If that’s not possible, consider developing a staffing strategy that benefits as many workers as possible, and preferably one that matches staff with patient needs as well.

Scheduling based on who’s available may be necessary during a time crunch, but having a strategy in place to meet both staff and patient needs can improve satisfaction for everyone involved.

Update Legacy Systems

You also want to make sure that your current technology can handle things like automation, online intake forms, or electronic charts. Having an outdated legacy system that can’t handle necessary tasks can waste unnecessary time and frustrate staff members.

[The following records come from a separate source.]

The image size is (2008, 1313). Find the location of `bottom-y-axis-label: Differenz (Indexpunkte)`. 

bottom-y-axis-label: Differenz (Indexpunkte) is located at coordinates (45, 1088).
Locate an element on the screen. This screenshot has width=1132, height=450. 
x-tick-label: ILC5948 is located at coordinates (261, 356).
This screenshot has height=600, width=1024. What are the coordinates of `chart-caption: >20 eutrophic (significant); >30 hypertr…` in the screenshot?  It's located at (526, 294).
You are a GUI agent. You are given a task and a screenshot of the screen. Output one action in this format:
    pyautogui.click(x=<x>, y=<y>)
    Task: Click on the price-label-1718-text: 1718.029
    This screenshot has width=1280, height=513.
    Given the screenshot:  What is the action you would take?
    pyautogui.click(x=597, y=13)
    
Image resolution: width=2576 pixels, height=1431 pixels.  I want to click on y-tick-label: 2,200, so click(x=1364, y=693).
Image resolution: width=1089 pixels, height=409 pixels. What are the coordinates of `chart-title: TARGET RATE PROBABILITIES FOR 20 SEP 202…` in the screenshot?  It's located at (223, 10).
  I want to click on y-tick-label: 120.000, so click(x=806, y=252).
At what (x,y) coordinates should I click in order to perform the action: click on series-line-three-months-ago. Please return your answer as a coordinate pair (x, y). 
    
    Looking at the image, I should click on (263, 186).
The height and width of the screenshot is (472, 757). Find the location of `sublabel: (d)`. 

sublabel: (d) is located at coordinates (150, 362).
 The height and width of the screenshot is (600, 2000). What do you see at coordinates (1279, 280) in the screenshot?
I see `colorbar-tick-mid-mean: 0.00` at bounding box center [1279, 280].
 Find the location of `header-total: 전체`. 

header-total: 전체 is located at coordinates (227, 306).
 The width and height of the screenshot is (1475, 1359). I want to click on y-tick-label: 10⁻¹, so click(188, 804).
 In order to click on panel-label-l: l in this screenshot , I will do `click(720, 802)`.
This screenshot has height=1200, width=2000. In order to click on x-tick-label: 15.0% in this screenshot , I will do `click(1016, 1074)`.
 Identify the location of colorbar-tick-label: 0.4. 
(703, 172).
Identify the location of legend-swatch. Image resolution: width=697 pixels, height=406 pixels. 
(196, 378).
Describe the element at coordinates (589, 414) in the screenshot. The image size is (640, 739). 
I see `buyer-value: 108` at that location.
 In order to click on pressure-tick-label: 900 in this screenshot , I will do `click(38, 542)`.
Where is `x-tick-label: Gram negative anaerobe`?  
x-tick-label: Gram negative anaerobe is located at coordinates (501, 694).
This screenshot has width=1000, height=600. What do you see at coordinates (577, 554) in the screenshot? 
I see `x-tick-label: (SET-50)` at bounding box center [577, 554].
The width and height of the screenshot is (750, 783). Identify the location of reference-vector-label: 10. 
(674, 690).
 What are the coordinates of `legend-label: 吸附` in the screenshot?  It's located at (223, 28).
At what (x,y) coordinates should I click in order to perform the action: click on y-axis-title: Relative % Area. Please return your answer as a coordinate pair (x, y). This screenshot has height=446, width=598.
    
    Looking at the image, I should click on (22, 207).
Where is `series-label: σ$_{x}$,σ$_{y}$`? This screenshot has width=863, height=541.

Legacy systems can also cost healthcare offices more money over time. According to Bruce Johnson, CEO of healthcare supply chain management organization GHX, $5 billion is lost annually in the healthcare supply chain due to inefficiencies involved in legacy systems.

Upgrading systems to meet newer technology standards can simplify many processes staff deals with on a daily basis, like patient charting or intake forms, but it can also enhance the overall patient experience. Less time spent handling paperwork means more time seeing patients, which means shorter wait times, less time spent in the office, and less hassle related to delayed paperwork.

Clarify Organizational Goals

Even if you had the newest technology and the best recognition program, your staff could still be unhappy if they don’t understand exactly how their job performance is being measured.

That’s why it’s essential for office management to help staff align with organizational goals as well as set goals for themselves for job performance. Leadership should take the time to clarify what those metrics are, however.

For example, if leadership believes that “high performance” means a high number of patients seen per day, but lower management or other office staff believe high performance to be less time spent in the office, those things may be in conflict.

Staff could assume that they’re living up to expectations and wonder why they’re not being recognized. Communicating expectations with staff can help them understand the metrics for success and, in turn, be more successful.

It’s also important for offices to hire staff members that align with organizational goals. While the hiring process can be stressful for understaffed offices, hiring someone just because they meet the minimum criteria won’t necessarily improve office morale.

HR should look for employees that will add benefit to the office and who fit the culture of the organization.

Interested in viewing our happy healthcare staff checklist? Download for free!

Final Thoughts

While keeping staff happy is not an exact science, there are things that can be done intentionally to keep spirits high. General appreciation and recognition is an excellent place to start, and remember that even something simple and inexpensive can go a long way.

As much as possible, healthcare offices should seek to simplify workflow processes with technology to minimize tedium. Tasks like collecting and filing intake forms, processing patient charts, and scheduling (both patient and staff scheduling) can all be done electronically to save time.

Even though many healthcare offices are understaffed and overworked, giving employees time off or finding ways to improve their work life balance can also boost job satisfaction and improve patient care. Because ultimately, whatever you do for your staff, you’re also doing for your patients.